The Best Place on Earth by Ayelet Tsabari

the-best-place-on-earthCan this writer ever write, was my response when I read Ayelet Tsabari’s guest posts at The Afterword last month. And so I sought out her book The Best Place on Earth, a collection of stories about Israelis of Middle Eastern and African descent, only to discover that this wasn’t exactly what the book was “about” at all. Instead the centre of the book is Israel itself.

After she hung up, she turned back to the news online. Ten injured, nobody dead. For a moment, she could see how her country might look to a Canadian. How Jerusalem could be perceived as the worst place to live, raise a family, a dangerous, troubled city, torn between faiths, a hotbed for fanatics and fundamentalists.

In her book, Tsabari provides a whole different impression. That Israel is more than just Jerusalem, first of all, and that its people live in towns, villages, and neighbourhoods with their own distinctions. And that the people themselves come from diverse backgrounds beyond even Mizrahi and Ashkenazi, that Israelis themselves aren’t homogeneous, and their nation is populated by immigrants legal and otherwise striving to better lives for themselves. That Jerusalem and Tel Aviv are cities where people live out their lives in rich detail, where the backdrop is vivid and vibrant, and ordinary life possesses many more dimensions than can be made out on a one minute news clip about the aftermath of an explosion. And even when characters have left Israel behind, its complexities are always tied up in impossible notions of home.
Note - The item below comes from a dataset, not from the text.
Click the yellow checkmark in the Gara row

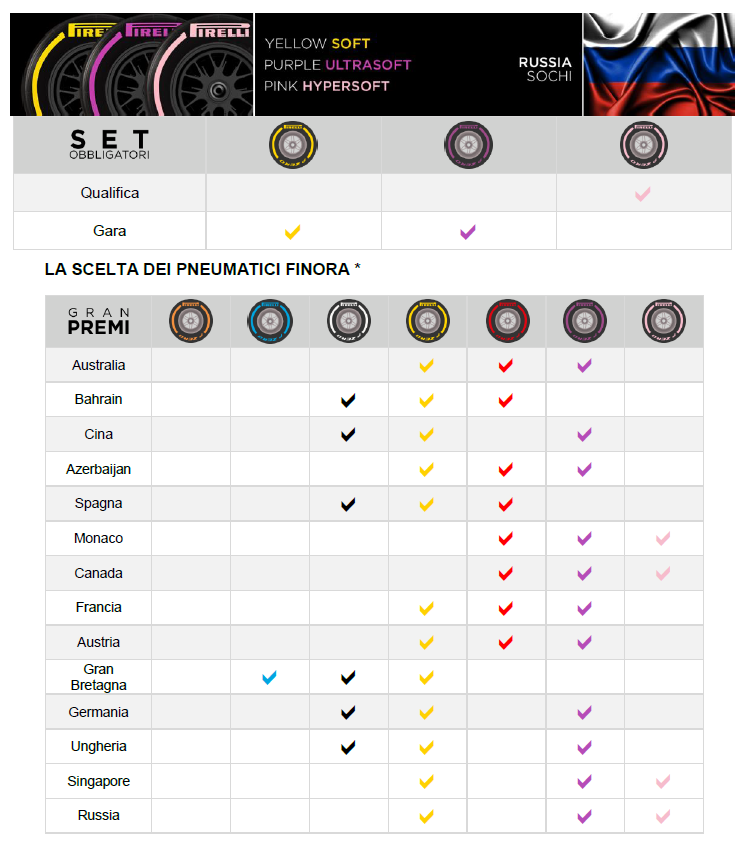click(293, 232)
“Lovers in a Dangerous Time” was the song I had running through my head as I read these stories, particularly the line, “One minute you’re waiting for the sky to fall. Next you’re dazzled by the beauty of it all.” In “Tikkun”, a man encounters an old flame and is surprised to find she’s become an Orthodox Jew, that she’s somebody’s respectable wife now. They spend time together at a cafe that is destroyed in a bombing shortly after their departure, imploding for a moment any distance between them. In “The Poets in the Kitchen Window”, a young boy longs for certainty as Iraqi missiles fall near his neighbourhood and his mother lies ill in the hospital, but he finds solace in poetry instead. “Casualties” is a fantastic story about a young woman serving in the army whose personal life and professional life become unravelled as she drowns her troubles in sex and drink.

A Filipino woman working illegally as a caregiver tries to dodge authorities as she contemplates falling in love. A man brings his Canadian girlfriend to meet his long-estranged father near the Dead Sea and discovers that the parameters of their relationship have shifted. A woman arrives in Canada to meet her new grandchild and is presented with the fact that her daughter has decided not to have her son circumcised. In the collection’s title story, an Israeli woman fleeing her marriage arrives in Vancouver to measure herself against her sister’s very different choices and very different life, but the distance between them may not be as wide as it seems.

Tsabari is excellent at atmosphere and representing a very real sense of place. The great writing I noticed in her non-fiction comes through here as well–my favourite passage was a fabulously rendered awkward sex scene in which a girl’s older, more experienced lover attempts cunnilingus as she is seriously preoccupied with other things (“Stop thinking.”). Perhaps it’s my sensibility, but I appreciated the stories about older characters the most, felt that these characters were represented with more depth and complexity, and that these were the stories that pushed the limits of their form, were not just well-rendered realism but were also about story itself.